Comparisons to Before Sunrise are inevitable when two protagonists spend an evening wandering a city contemplating life. While Linklater’s trilogy is a more polished piece of work, Our Midnight doesn’t share its sense of possibility, and isn’t so wide-eyed. Jesse and Celine discuss love and intimacy; Ji-hoon and Eun-yeung ponder what’s keeping them alive.

Fed up with his low income and barely-there career as an actor, Ji-hoon’s partner leaves. He takes a job patrolling Seoul at night with the aim of reducing the city’s high suicide rate. Crossing a bridge, he sees Eun-yeung looking out over the water. She’s troubled at work where she’s reported a colleague and ex-partner to the police for his abusive behaviour.

Together, they stroll the city. Gorgeously shot in black and white, it’s a film in which characters find permission to be vulnerable once the sun goes down. Despite a population of almost ten million people, these streets are mostly empty, giving Ji-hoon and Eun-yeung the space to fill them with what’s bearing down on them. They are stuck and alone, with no simple way out of their predicaments, no close companion to lend a hand. Instead of romantic potential, they share the burdens on their souls, because at least for one night they have someone to help carry the weight.

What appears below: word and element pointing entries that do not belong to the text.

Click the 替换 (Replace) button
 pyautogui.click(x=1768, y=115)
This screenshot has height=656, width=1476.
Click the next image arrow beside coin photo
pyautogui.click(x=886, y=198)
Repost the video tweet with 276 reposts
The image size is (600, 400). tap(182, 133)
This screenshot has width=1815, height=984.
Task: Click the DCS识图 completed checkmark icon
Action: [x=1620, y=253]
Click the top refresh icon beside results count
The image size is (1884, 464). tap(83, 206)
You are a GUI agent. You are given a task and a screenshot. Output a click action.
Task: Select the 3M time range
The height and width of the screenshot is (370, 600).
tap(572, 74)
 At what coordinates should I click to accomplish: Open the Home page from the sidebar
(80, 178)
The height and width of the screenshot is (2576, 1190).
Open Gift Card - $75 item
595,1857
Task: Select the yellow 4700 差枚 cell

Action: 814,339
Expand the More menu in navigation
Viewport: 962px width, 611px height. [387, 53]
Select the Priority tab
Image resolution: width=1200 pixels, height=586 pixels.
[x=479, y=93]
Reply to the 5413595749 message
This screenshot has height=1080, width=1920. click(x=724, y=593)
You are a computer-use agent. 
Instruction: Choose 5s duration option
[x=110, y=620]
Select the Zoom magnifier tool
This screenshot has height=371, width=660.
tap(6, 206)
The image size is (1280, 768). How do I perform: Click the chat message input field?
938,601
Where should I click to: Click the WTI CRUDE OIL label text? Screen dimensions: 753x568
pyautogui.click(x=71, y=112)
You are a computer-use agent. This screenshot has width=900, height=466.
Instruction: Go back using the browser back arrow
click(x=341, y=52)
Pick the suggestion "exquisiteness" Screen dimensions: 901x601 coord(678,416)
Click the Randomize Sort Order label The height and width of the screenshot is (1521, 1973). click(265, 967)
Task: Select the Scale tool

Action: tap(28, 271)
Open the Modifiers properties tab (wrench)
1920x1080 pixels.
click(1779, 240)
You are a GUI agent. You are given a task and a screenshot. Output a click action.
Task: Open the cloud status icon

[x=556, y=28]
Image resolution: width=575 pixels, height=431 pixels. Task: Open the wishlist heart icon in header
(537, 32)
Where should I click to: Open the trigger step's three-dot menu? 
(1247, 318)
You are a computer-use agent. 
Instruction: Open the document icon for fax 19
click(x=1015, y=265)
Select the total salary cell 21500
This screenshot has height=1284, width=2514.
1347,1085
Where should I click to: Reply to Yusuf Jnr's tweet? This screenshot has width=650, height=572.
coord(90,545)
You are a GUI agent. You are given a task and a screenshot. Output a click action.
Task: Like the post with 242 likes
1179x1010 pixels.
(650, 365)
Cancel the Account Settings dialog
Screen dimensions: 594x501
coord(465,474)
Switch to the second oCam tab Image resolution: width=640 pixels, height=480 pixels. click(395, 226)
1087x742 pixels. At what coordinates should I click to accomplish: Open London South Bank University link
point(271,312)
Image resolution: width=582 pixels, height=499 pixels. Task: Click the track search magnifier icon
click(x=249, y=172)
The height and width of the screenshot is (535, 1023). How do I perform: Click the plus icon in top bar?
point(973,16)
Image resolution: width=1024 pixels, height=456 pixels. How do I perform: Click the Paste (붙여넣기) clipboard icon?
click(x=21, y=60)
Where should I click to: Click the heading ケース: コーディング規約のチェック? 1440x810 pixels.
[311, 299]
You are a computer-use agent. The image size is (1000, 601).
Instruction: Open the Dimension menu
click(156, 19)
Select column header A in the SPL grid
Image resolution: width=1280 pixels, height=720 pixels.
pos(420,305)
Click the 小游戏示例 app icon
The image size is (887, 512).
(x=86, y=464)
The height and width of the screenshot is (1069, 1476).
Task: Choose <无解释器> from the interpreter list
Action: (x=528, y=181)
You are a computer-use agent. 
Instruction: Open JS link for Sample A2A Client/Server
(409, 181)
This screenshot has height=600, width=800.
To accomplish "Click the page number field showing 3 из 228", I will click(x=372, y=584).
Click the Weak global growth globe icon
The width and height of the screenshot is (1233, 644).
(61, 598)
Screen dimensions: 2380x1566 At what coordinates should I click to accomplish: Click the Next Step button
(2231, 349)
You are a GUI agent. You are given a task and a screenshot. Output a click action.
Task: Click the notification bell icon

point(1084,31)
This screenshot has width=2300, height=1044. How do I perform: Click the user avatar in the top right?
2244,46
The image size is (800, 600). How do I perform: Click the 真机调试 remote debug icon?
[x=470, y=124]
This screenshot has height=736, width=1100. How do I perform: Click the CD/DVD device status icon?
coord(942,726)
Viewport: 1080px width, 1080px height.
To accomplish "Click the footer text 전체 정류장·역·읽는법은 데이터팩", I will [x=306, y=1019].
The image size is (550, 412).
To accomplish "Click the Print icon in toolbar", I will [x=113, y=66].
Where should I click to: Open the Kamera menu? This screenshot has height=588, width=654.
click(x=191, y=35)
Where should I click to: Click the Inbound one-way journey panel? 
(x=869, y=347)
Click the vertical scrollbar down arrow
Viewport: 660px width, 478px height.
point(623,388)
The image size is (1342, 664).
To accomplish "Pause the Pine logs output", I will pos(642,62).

It’s a film in which death never feels far away. Ji-hoon hears of a suicide and insists on attending the funeral. It makes the central conversation feel particularly delicate, but radical too. There’s a sense this is the first time anyone has listened and taken them seriously, in a city struggling with a suicide epidemic.

Set against a backdrop of loneliness, Our Midnight is more a longing to be heard than a longing to be loved, and finds hope in the miracle of connection.

RATING: 4/5


INFORMATION

CAST: Lee Seung-hun, Park Seo-eun, Lim Young-woo

DIRECTOR: Lim Jung-eun

WRITER: Lim Jung-eun

SYNOPSIS: Ji-hoon and Eun-yeung walk around Seoul, opening up, for the first time, about what weighs on their hearts amidst a mental health epidemic.